The Search for OBSOLETE Starts Now

GOUGE: E-mails and cryptic letters (you know the kind, with individual characters cut out of magazines to spell the words) have been flooding the Bomb & Gouge World Headquarters here in Connecticut, detailing just how pathetic some average golfer’s equipment selections have become. It’s all part of our search for the Most Obsolete golf equipment in the land. It is a true American golf tragedy.

Nothing in my line of work makes you feel like an ineffective, bloviating failure than when I see average golfers using ancient relics to pretend to play golf. Because that’s what they’re doing when they have clubs not even from this century, they’re pretending to play golf. If they really were playing golf, they’d investigate recent technology. And once they investigate it, they’d commit themselves to taking advantage of it. Maybe I hope for too much.

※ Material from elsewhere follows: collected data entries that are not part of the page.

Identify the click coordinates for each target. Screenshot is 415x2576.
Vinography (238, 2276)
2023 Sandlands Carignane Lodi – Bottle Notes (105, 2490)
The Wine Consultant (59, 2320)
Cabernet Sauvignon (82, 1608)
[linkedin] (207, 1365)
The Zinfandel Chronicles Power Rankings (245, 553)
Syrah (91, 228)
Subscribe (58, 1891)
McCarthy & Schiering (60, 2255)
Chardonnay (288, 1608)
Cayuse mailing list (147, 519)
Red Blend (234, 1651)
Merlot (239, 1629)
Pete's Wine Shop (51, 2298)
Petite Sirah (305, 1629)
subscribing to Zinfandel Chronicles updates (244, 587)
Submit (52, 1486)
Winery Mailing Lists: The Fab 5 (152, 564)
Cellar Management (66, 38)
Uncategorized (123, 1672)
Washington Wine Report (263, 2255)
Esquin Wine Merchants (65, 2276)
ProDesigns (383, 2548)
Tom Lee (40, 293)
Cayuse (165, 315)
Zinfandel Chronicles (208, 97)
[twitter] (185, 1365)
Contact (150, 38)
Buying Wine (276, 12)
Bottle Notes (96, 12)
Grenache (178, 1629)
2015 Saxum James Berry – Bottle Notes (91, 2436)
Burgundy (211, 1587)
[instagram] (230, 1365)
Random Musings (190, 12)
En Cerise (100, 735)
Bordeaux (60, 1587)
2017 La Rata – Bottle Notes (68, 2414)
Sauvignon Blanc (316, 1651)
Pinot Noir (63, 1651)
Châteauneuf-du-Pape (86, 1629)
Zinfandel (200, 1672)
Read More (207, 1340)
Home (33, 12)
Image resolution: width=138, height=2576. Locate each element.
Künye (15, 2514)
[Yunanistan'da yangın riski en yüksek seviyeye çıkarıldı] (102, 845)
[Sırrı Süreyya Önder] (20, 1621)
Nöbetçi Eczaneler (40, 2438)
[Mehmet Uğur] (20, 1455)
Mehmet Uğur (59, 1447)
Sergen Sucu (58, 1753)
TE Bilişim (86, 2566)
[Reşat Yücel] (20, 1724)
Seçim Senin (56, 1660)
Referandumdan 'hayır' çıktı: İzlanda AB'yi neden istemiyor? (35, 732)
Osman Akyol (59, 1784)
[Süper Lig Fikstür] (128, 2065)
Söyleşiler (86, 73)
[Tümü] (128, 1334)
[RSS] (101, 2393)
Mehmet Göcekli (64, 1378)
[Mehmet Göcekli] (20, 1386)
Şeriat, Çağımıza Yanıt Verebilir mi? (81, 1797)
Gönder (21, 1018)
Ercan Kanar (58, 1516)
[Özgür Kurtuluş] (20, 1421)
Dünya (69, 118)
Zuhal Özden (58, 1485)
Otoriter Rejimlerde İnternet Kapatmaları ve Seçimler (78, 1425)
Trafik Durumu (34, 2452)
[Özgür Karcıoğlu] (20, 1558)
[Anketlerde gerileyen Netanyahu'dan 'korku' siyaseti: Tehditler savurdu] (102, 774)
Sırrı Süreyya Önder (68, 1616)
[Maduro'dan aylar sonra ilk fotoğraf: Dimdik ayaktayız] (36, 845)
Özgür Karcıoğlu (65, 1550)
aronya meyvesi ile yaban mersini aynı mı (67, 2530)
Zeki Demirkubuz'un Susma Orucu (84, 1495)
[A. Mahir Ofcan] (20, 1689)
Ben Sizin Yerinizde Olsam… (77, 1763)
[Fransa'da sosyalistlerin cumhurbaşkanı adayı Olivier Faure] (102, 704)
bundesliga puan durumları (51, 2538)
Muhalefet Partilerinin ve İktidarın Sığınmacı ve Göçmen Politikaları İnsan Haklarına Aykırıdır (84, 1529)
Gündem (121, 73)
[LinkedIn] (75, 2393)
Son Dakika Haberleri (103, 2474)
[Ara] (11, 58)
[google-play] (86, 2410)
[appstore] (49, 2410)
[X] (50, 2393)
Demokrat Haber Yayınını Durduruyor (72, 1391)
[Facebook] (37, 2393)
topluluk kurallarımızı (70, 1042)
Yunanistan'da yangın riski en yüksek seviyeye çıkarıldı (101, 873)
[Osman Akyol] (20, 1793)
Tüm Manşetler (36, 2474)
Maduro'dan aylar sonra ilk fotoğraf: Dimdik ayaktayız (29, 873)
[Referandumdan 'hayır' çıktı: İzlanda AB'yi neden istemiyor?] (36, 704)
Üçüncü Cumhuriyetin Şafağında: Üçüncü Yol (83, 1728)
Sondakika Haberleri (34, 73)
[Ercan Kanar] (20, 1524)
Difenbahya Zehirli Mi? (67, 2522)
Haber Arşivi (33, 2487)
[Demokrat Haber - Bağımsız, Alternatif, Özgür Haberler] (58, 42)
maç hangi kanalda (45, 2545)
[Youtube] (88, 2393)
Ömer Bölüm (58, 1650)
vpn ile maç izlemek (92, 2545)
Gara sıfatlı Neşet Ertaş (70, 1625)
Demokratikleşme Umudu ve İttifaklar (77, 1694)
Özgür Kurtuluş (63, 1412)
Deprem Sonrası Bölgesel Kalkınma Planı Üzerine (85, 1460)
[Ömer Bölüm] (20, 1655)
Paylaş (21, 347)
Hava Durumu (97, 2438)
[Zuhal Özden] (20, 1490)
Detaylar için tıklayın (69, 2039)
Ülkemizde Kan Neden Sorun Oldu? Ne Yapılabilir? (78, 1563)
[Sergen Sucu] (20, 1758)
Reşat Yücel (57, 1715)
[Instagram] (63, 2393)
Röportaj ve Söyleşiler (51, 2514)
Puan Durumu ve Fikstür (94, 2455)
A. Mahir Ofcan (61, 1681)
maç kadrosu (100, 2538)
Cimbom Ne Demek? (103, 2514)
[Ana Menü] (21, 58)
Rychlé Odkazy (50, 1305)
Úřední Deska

But you all know me to be a dreamer, don’t you?

Nevertheless, in an effort to illustrate just how bad it is out there, we’ll be showing you on a weekly basis some of the latest candidates for our “Are You Obsolete” contest that was announced in February’s Hot List issue.

One favorite: the set from Andrew with the Lynx Liberty Bell irons and an original LiquidMetal driver. He says he won’t change his clubs because “I’ve catered my swing to them. If I don’t hit one square, they let me know.” And, Andrew says, “I won’t retire my equipment until I shoot under 80.” Let’s put it this way, if you break 80 with these it says a lot more about you than it says about the effectiveness of the Liberty Bell in your iron design.

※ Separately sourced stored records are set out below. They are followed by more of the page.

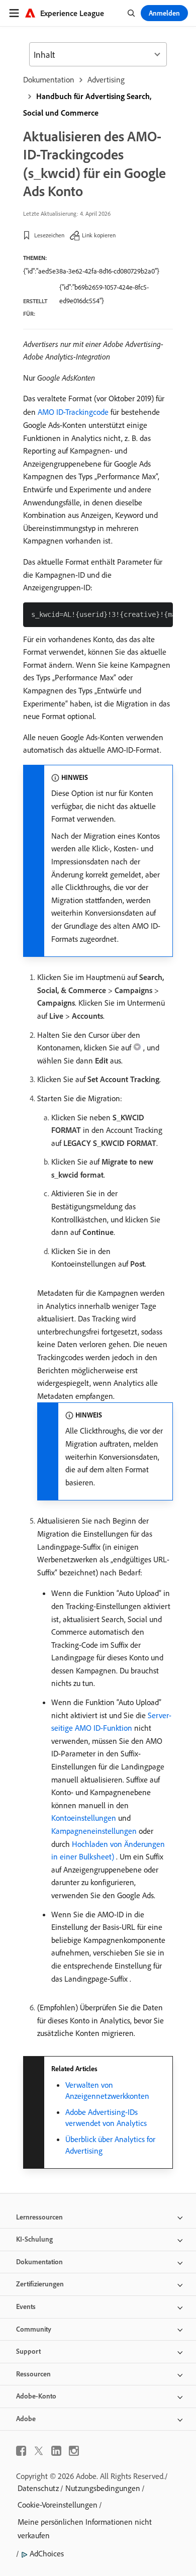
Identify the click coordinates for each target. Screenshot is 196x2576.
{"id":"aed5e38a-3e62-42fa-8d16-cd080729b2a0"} (91, 271)
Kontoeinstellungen (83, 1818)
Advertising (106, 79)
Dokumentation (48, 79)
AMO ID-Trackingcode (73, 412)
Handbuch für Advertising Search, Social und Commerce (87, 104)
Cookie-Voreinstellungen (57, 2505)
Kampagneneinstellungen (94, 1831)
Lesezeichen (49, 235)
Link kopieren (99, 235)
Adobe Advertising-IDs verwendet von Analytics (106, 2117)
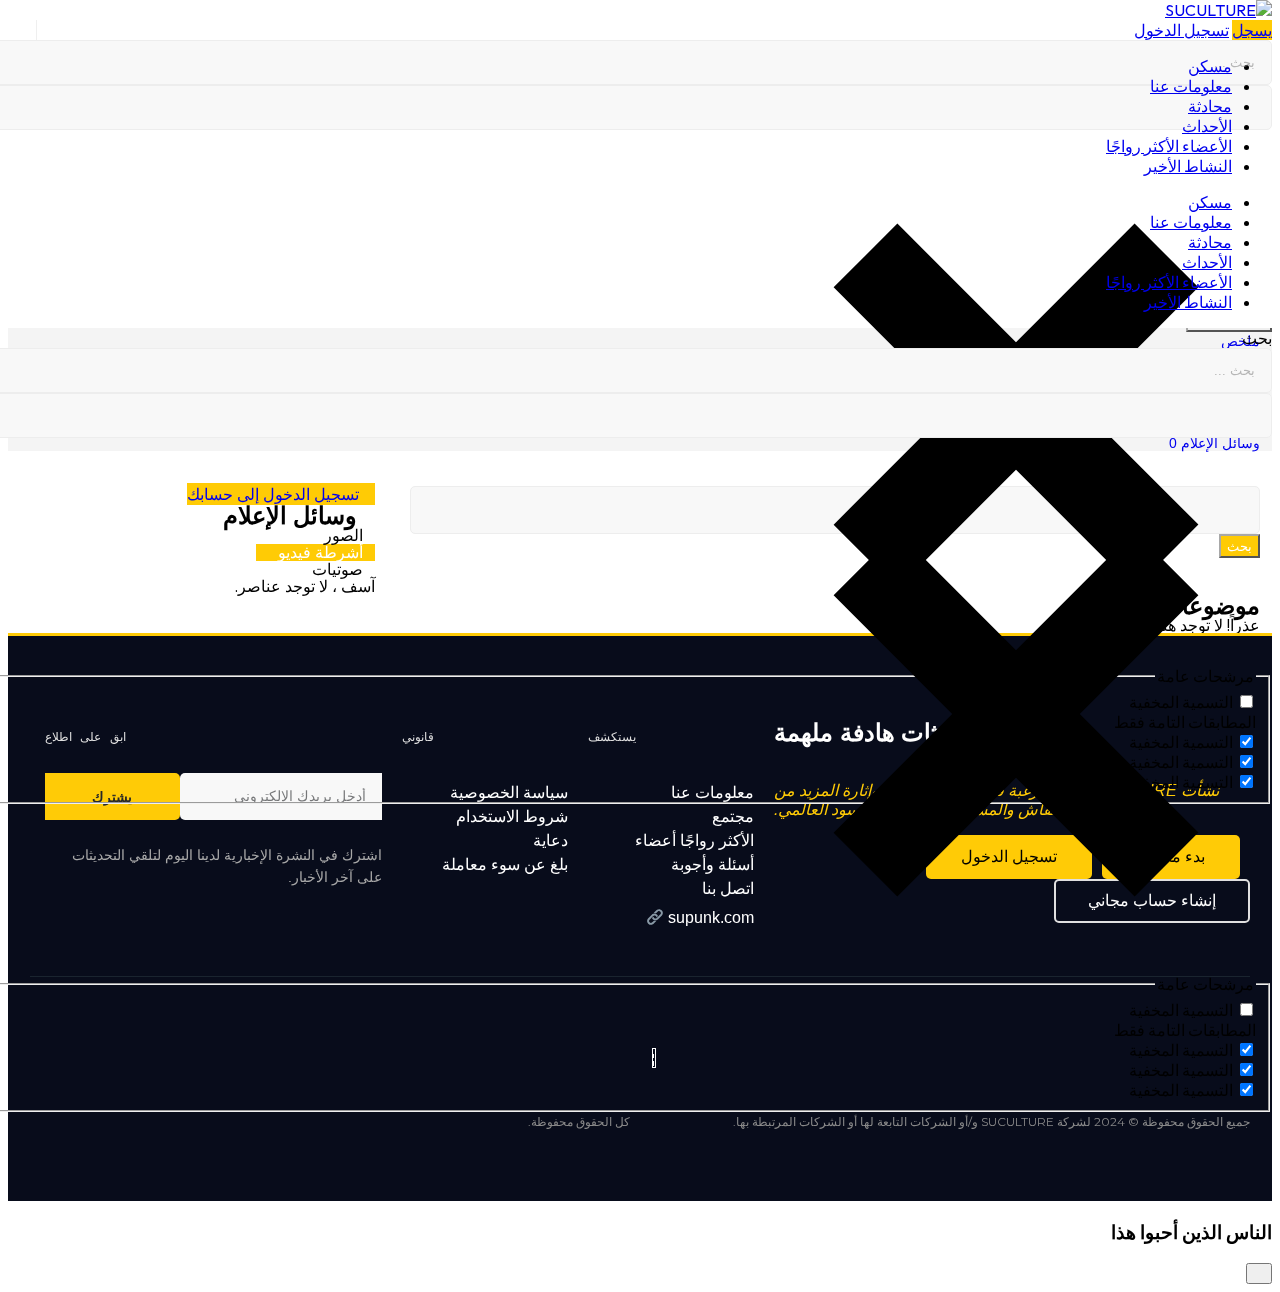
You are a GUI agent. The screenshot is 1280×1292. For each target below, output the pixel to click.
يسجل (1252, 30)
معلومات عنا (1191, 86)
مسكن (1210, 66)
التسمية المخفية (1181, 1010)
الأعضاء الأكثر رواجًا (1169, 146)
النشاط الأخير (1188, 166)
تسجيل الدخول (1181, 30)
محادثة (1210, 106)
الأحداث (1207, 126)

OBS-LibBell.jpg You got any candidates in your mailbag, partner?

BOMB: You bet I do, but before I get to one of my faves from David in Burlington, Vt., I take a little bit of exception to your thought that we have somehow failed. Fact is, I was an obsolete golfer until only recently despite the fact I am a golf “lifer.” Caddie at age 10, worked in a golf shop after that and in the golf publishing industry since 1986. Yet until probably 2003 or so, I was swinging Ping K-1 irons, a Cobra Trusty Rusty sand wedge with the grooves so worn down that a groove rule wouldn’t have been necessary and, as I know you remember, that beautiful little Ray Cook Blue Goose 5-wood that had a head smaller than most of today’s hybrids. You remember all those clubs. I used them when I kicked your butt in one of our interoffice matches at Tashua Knolls GC.

Fact is, those who use obsolete clubs do so for various reasons. Some people simply can’t afford new clubs. And if that’s your reason, we have not failed in our jobs. I’m never going to tell anyone to buy new equipment instead of putting food on the table or putting cash in the college fund.

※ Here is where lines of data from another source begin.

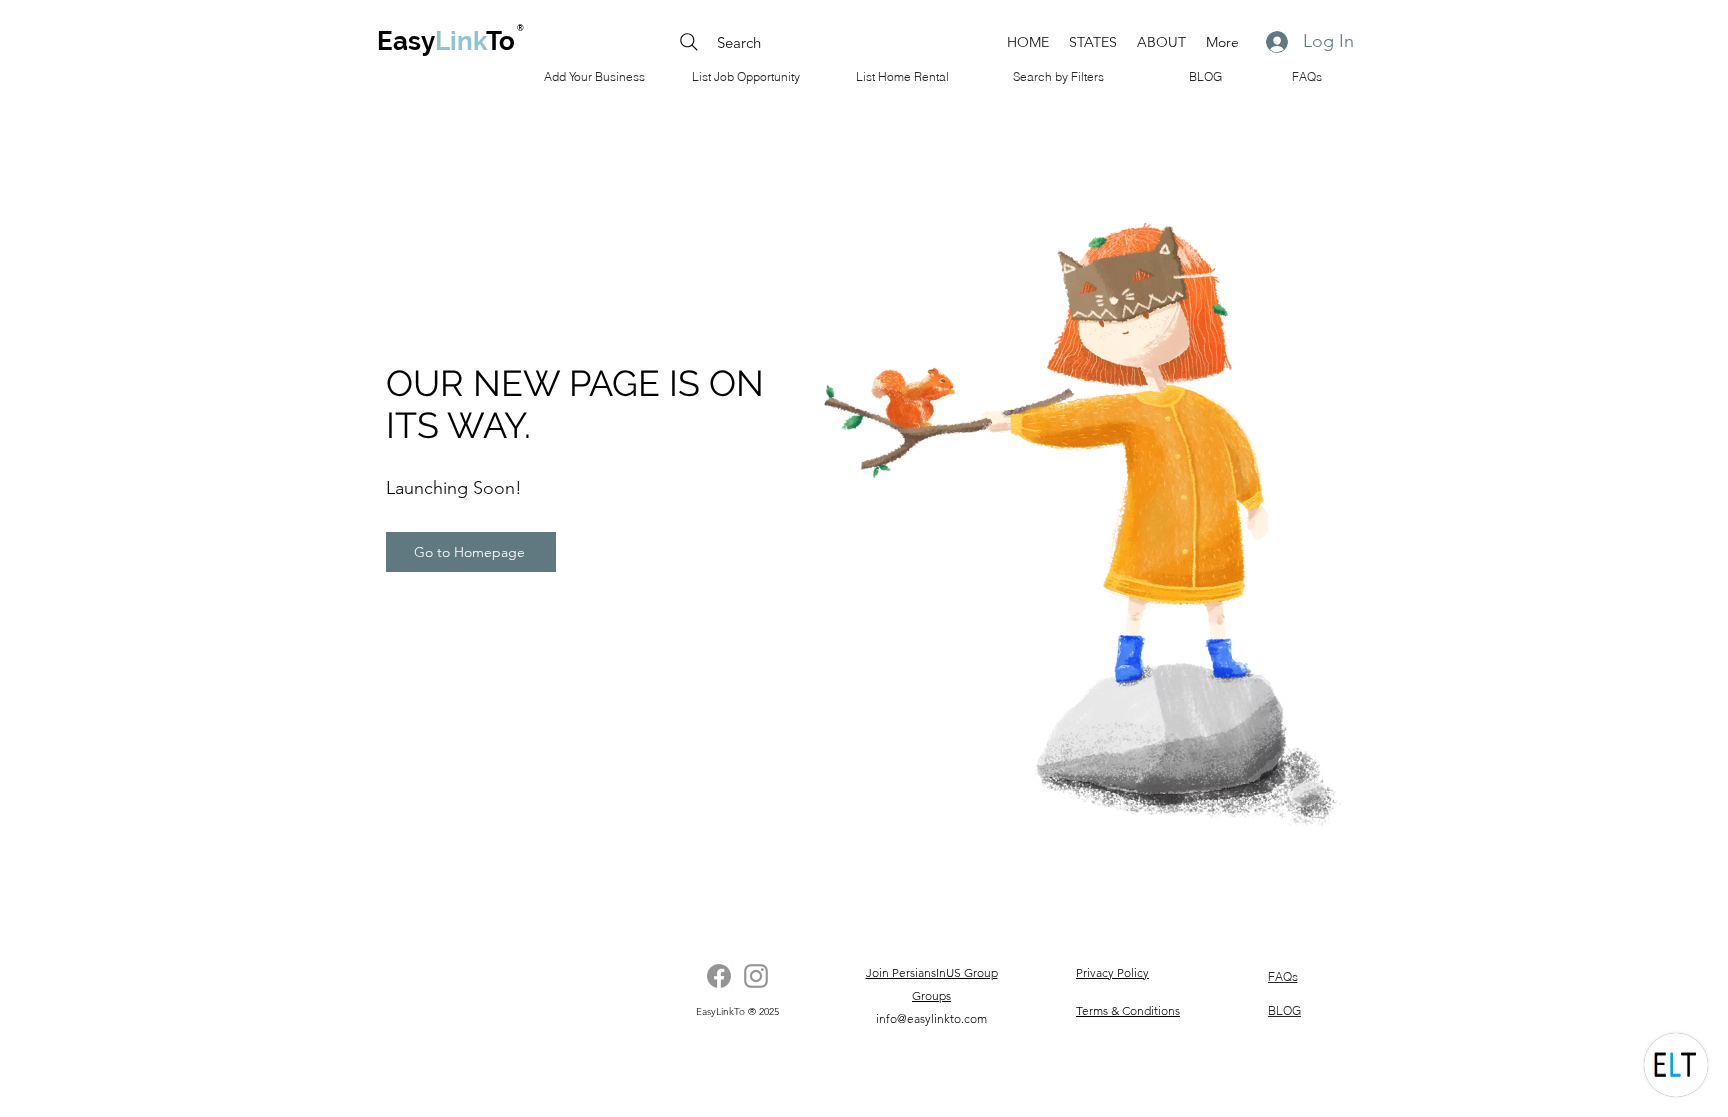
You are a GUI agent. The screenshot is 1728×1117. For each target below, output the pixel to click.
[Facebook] (719, 976)
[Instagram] (756, 976)
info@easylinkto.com (931, 1018)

It’s the other reasons, though, that are indeed fundamentally flawed. Andrew’s “I’ve catered my swing to them” is nonsense. So is the aforementioned David from Vermont, who writes, ” Obsolescence, in my mind, didn’t apply to my golf clubs until I saw the head of my Wilson Staff 5-iron skipping down the fairway two years ago … A not-so-subtle hint that those Firestick-shafted irons need to go the way of hickory. My 20-year-old lead-taped Service Merchandise putter, original Raylor, and nearly groove-less Cleveland wedge should probably be laid to rest too.” Why use such clubs? According to David, he could break 90, beat the GM at his club and he considered himself, “a traditionalist.”

obsolete2.jpg

Now, I’m not really sure how traditional a lead-taped Service Merchandise putter is, nor Firestick shafts for that matter. But I know where he’s coming from because it was the same rationale I used to use. “They’re good enough. I play well with them. They fit my swing. They’re like old friends.” But they’re not. They’re your worst enemy. I know because as soon as I upgraded, I remarkably found my game got better. It’s no coincidence I was about an 8-handicap with my old clubs and am around a 4 now.

Trust me, there’s nothing more traditional than getting the ball in the hole in the least amount of strokes possible.